By Anne Baley
Gardeners and squirrels have been facing off for as long as anyone can remember. These wily rodents defeat just about any fence, deterrent or contraption designed to keep them away from gardens and flower beds. If you’re tired of squirrels digging up and snacking on your delicate tulip and crocus bulbs, defeat them another way by growing bulbs avoided by squirrels. The pests can easily find tastier food in another yard, so planting bulb plants squirrels don’t like is the easiest way to grow perennial flowers without worrying about underground raiders.

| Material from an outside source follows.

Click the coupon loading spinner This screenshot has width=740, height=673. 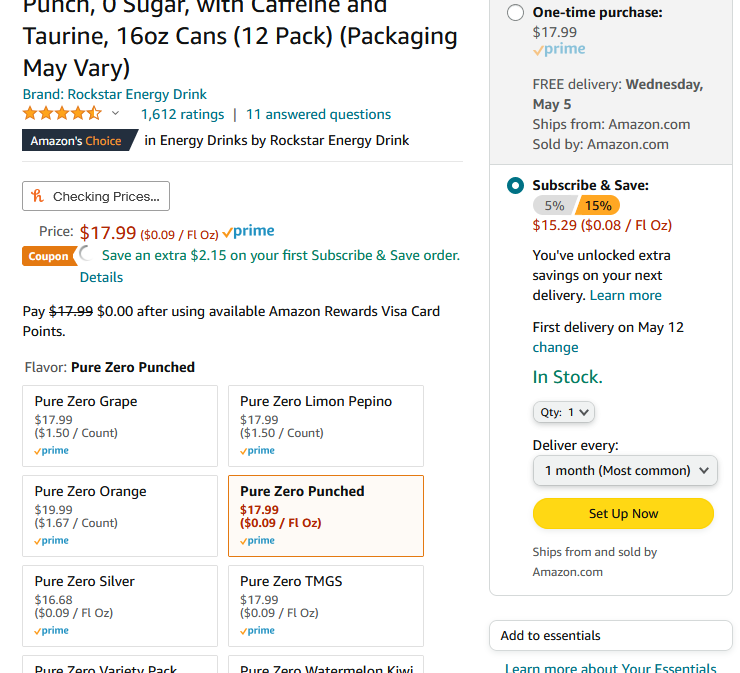point(86,254)
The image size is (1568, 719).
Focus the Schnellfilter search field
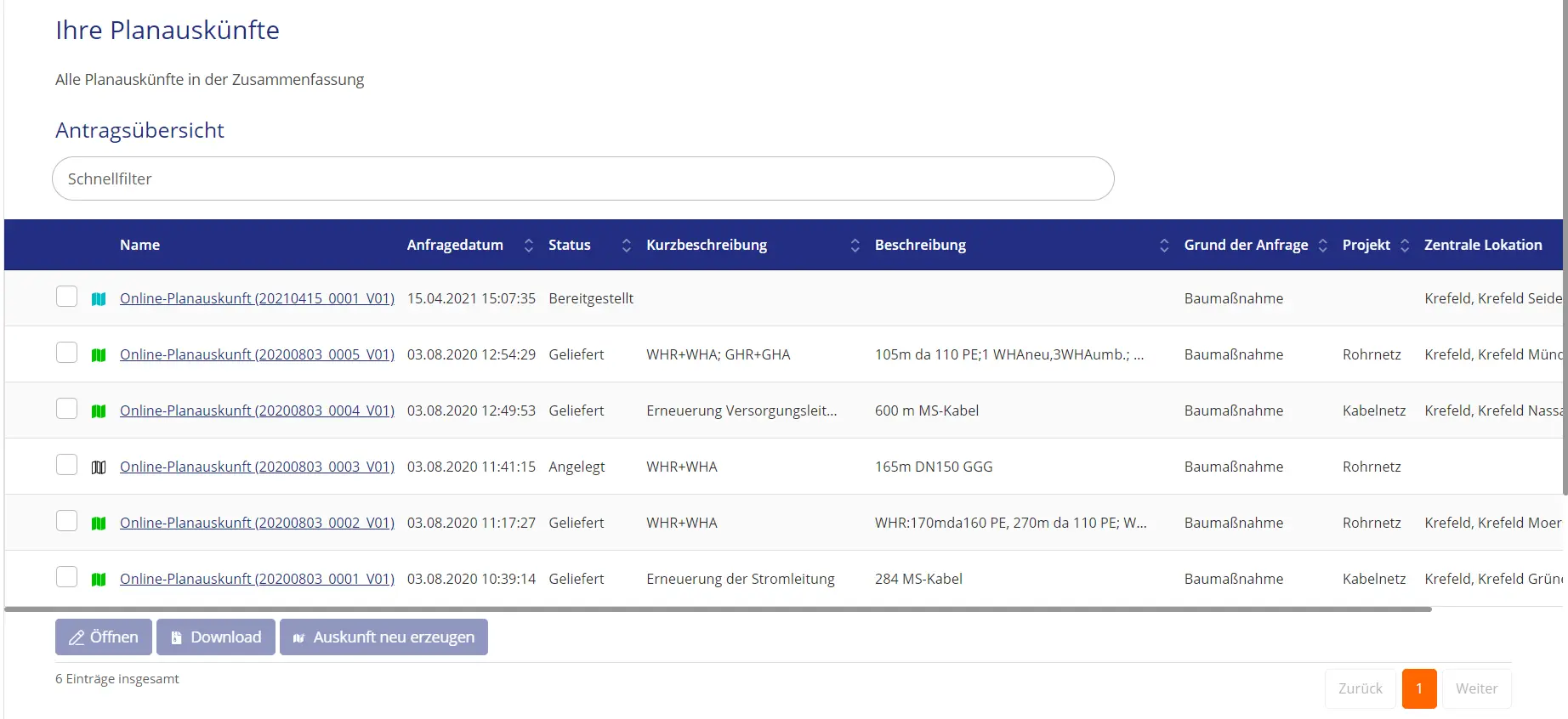pyautogui.click(x=582, y=178)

Flower Bulbs That Deter Squirrels
Unlike larger animals, such as deer, who nibble on leaves and flowers, squirrels get right to the heart of the matter and dig up the bulbs themselves. They will eat just about any bulb if they are starving, but squirrel resistant flower bulbs all have some quality that makes them unattractive. Any bulbs with a poisonous ingredient or milky sap are the ones least likely to be dug up and carried away, as well as those that simply don’t taste as good as the rest of your garden.
Bulbs Avoided by Squirrels
Flower bulbs that deter squirrels will sprout and bloom any time of the growing season. It’s simple to fill a flower bed with blooms from spring until fall, as long as you stick with bulb plants squirrels don’t like. Some of the most popular varieties are:
- Fritillaria – These distinctive plants can grow up to 5 feet tall and offer a huge variety of bloom shapes and colors. Some of them even sprout petals covered in a checkerboard design.

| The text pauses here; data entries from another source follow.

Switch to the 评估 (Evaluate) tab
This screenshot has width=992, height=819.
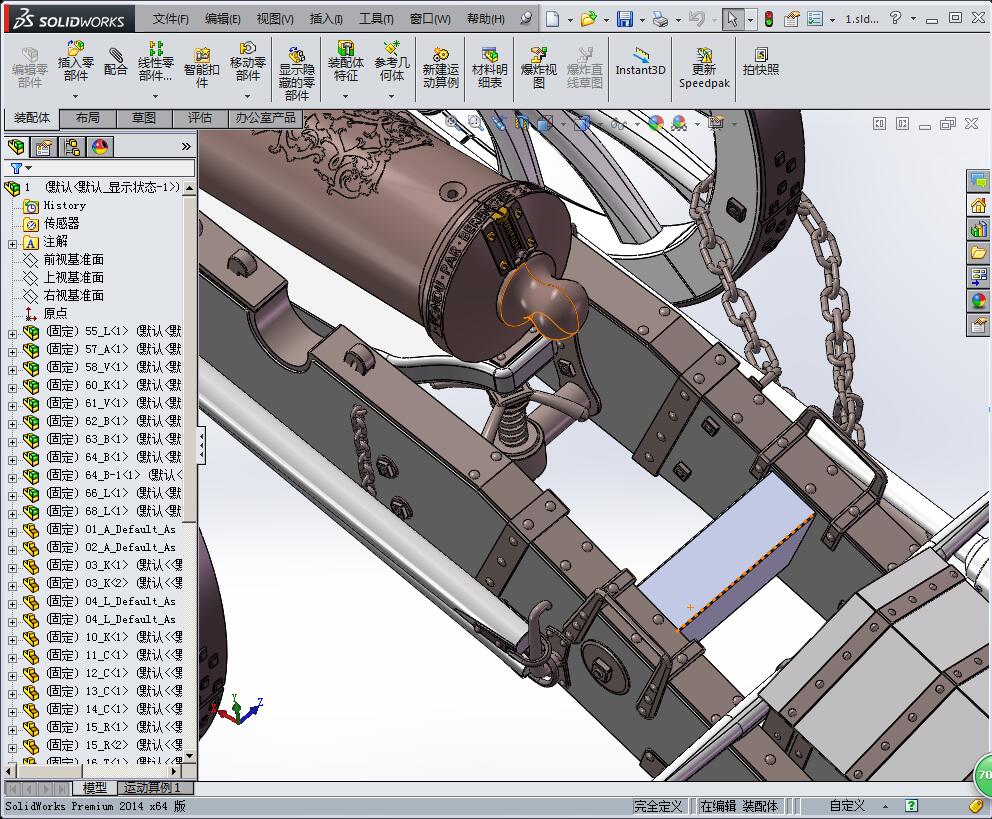click(x=199, y=118)
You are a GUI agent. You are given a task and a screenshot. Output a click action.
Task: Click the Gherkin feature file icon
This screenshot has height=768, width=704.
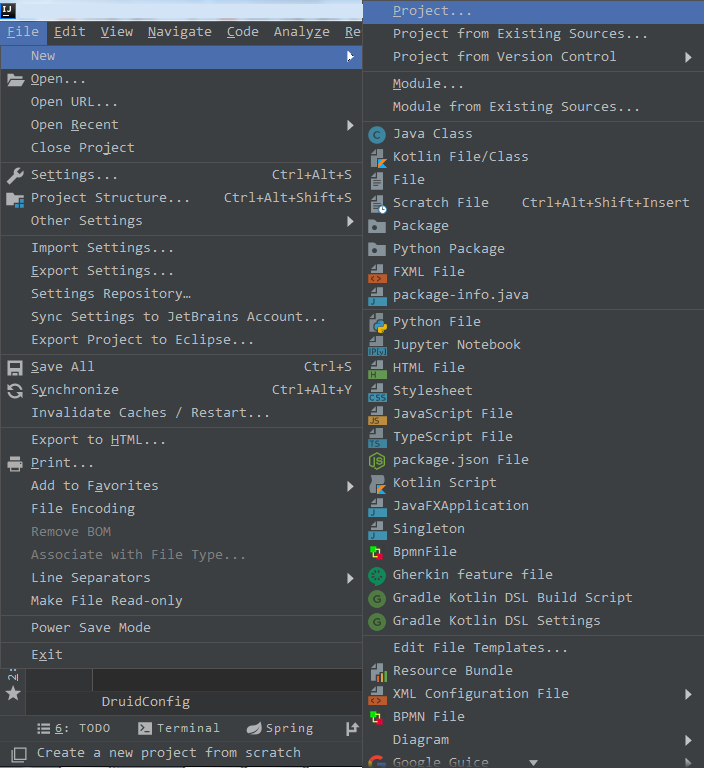point(377,575)
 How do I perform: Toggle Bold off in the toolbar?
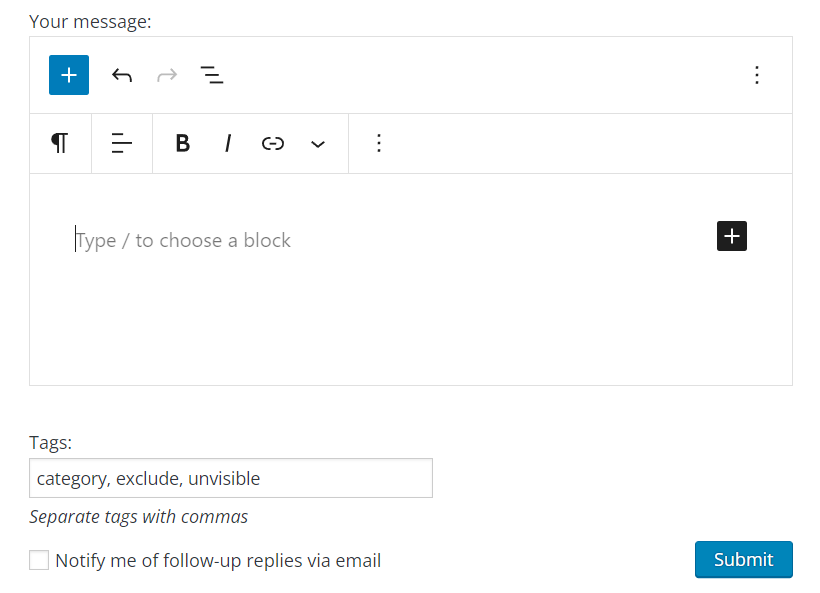182,143
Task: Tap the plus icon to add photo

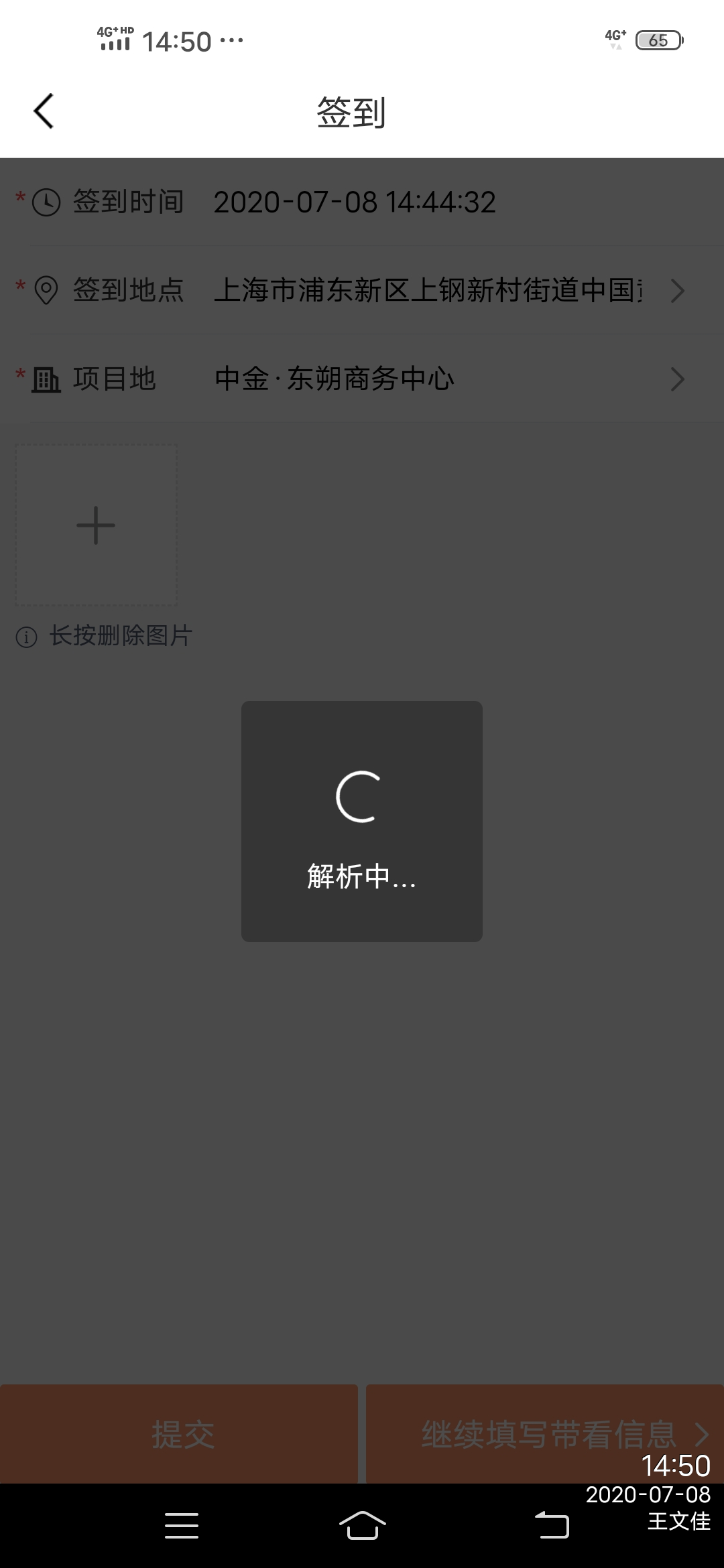Action: click(96, 525)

- Daffodils – One of the most reliable heralds of spring, daffodils are garden staples that squirrels hate to eat. Their cup-shaped blooms stand on 18-inch stems and look best massed in beds.
- Glory of the Snow – If you love crocus for its ability to burst through snow early in the spring, you’ll love this plant for the same reason. Its star-shaped blue flowers provide a welcome hint that winter is almost over.

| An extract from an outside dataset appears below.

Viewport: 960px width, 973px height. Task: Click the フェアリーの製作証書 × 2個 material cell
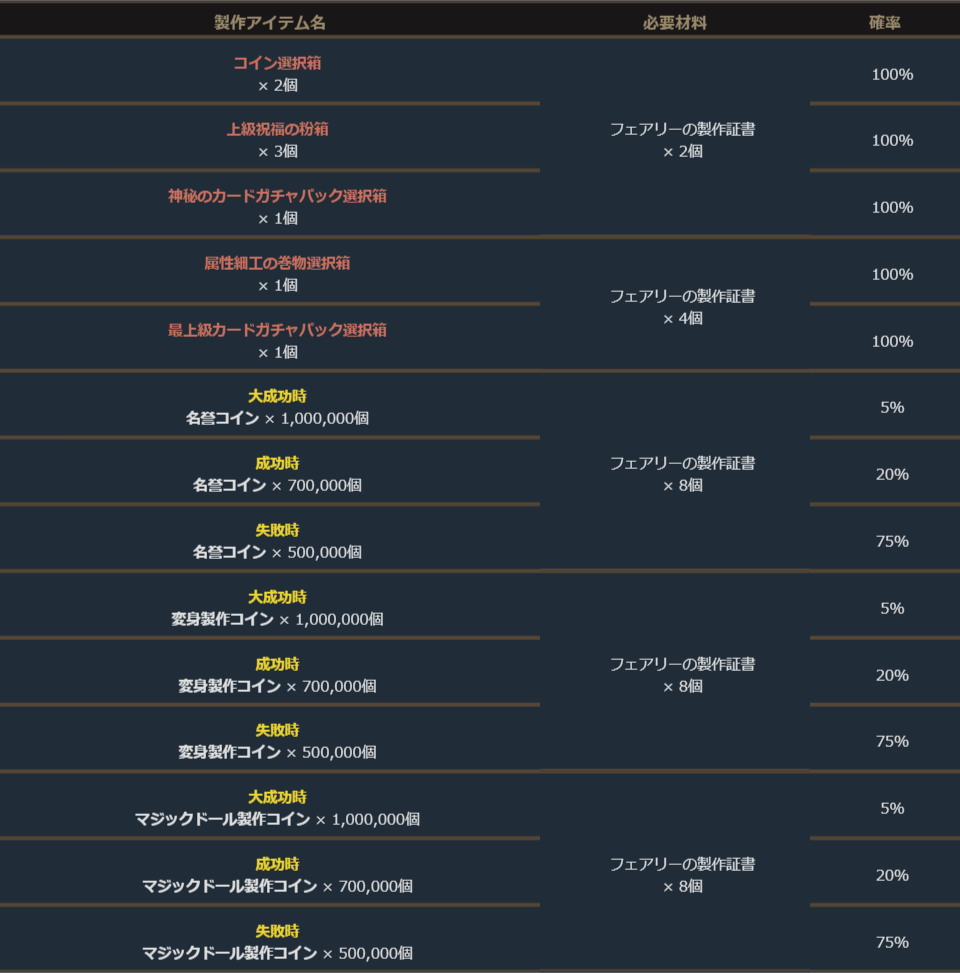[682, 140]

- Hyacinth – This sturdy bloomer comes in a rainbow of colors, from all shades of reds to a variety of cool blues and purples. Like most perennial bulb plants, it looks most impressive massed in groups of at least 10 plants.
- Alliums – These onion relatives have large, round flowers in shades of white, pink, purple, yellow and blue.
- Lily-of-the-Valley – The stems of this plant are covered with tiny white, nodding bell-shaped flowers that have a sweet perfume and medium-bright green, lance-shaped leaves. Even better is the fact that they will thrive in shady areas of the garden.
- Siberian Iris – These plants offer early season color and intricate, frilly flowers that squirrels will avoid.